STATED TASK>
Count the lines in the listing below that contain the string "agent". Reply with the number alone.
══ RECORDS SHOWN ══
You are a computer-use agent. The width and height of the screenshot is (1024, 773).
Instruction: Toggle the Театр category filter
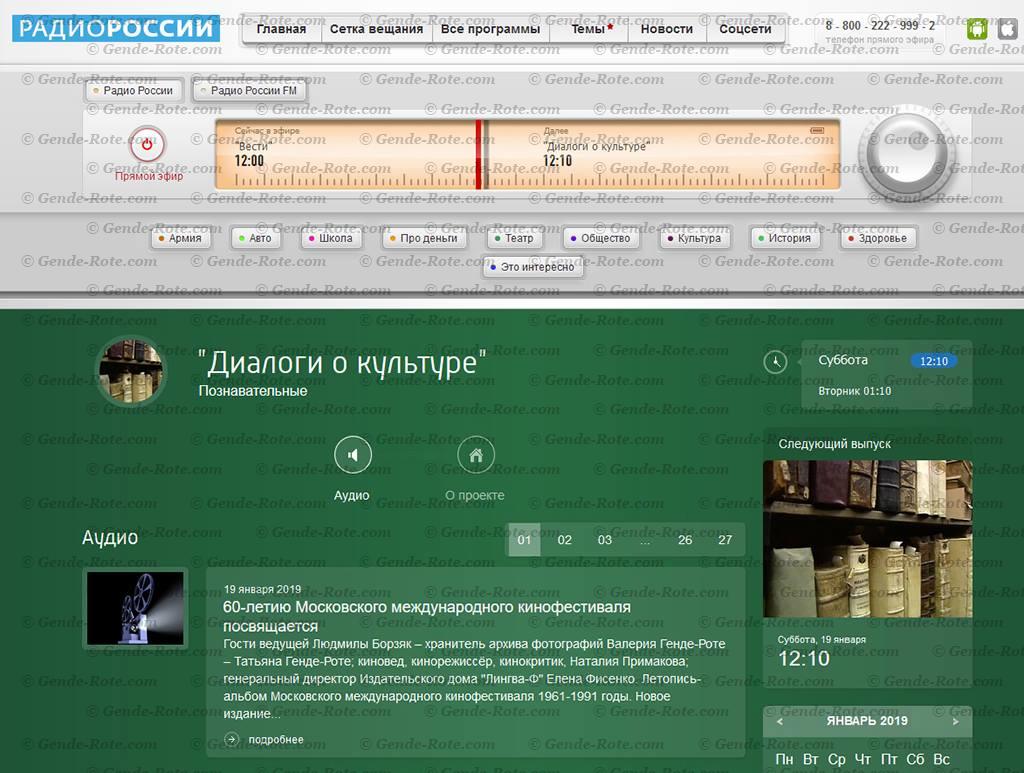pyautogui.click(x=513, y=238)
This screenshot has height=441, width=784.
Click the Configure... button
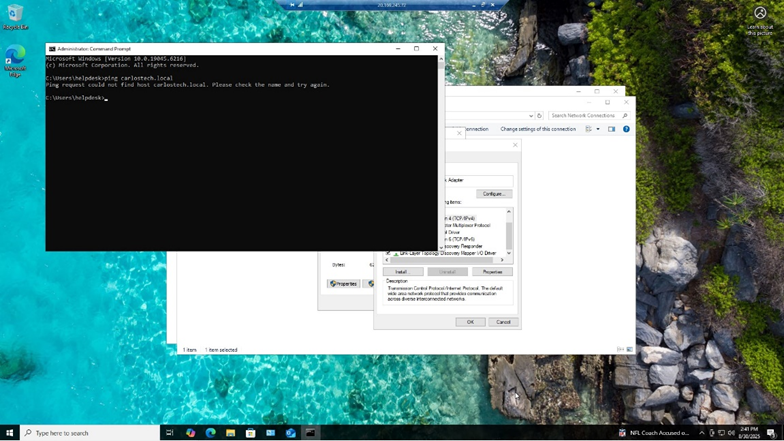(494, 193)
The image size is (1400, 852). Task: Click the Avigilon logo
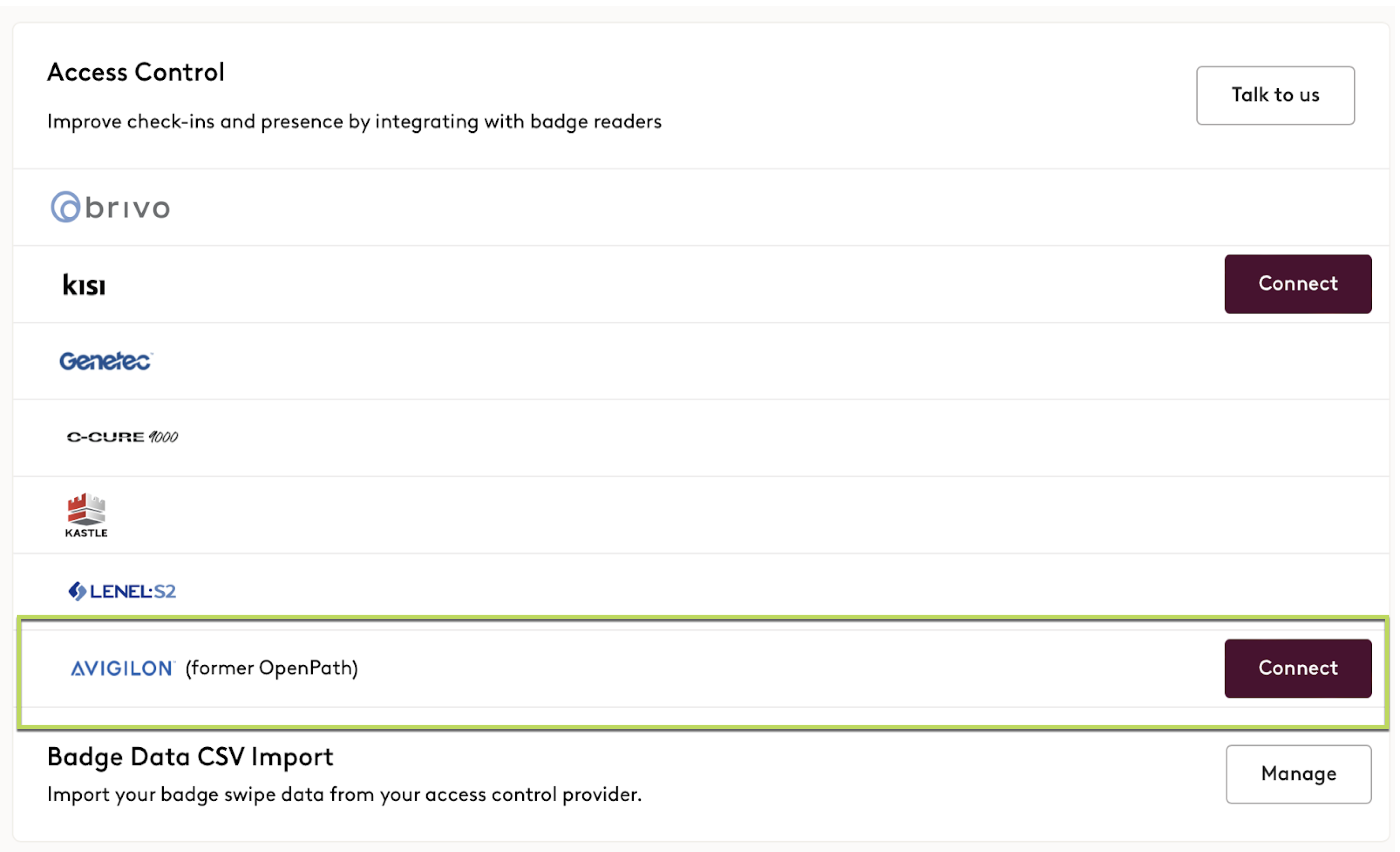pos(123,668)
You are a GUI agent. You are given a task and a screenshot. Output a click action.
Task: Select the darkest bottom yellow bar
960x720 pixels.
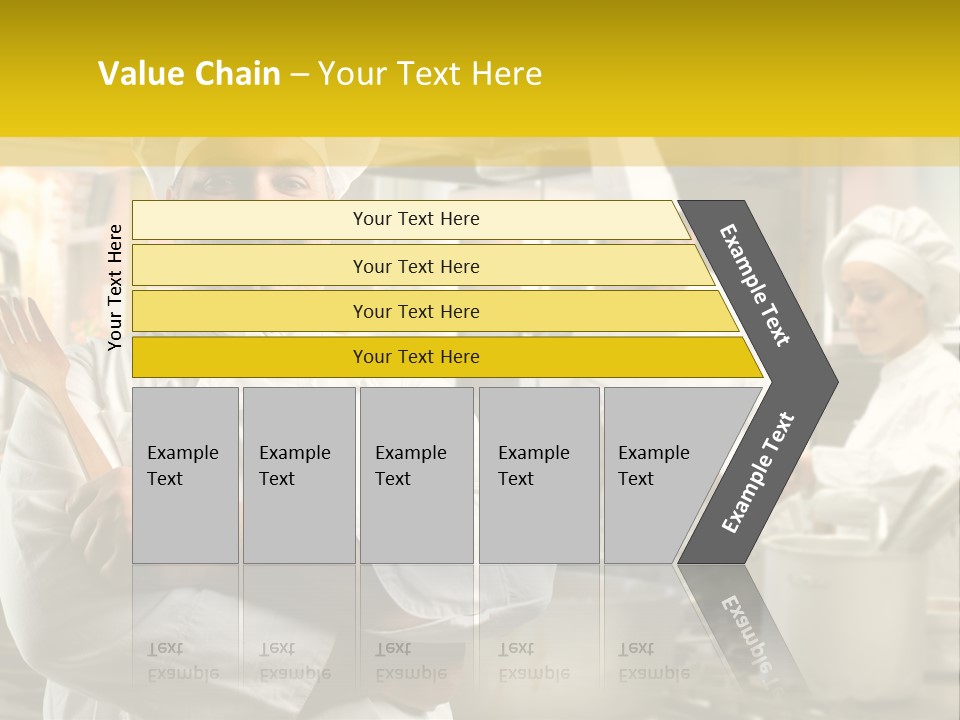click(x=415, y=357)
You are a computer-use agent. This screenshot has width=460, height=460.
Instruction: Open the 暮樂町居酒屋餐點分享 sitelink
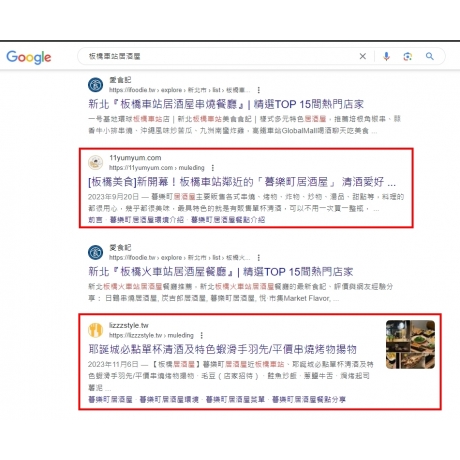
═══
REPLY>
3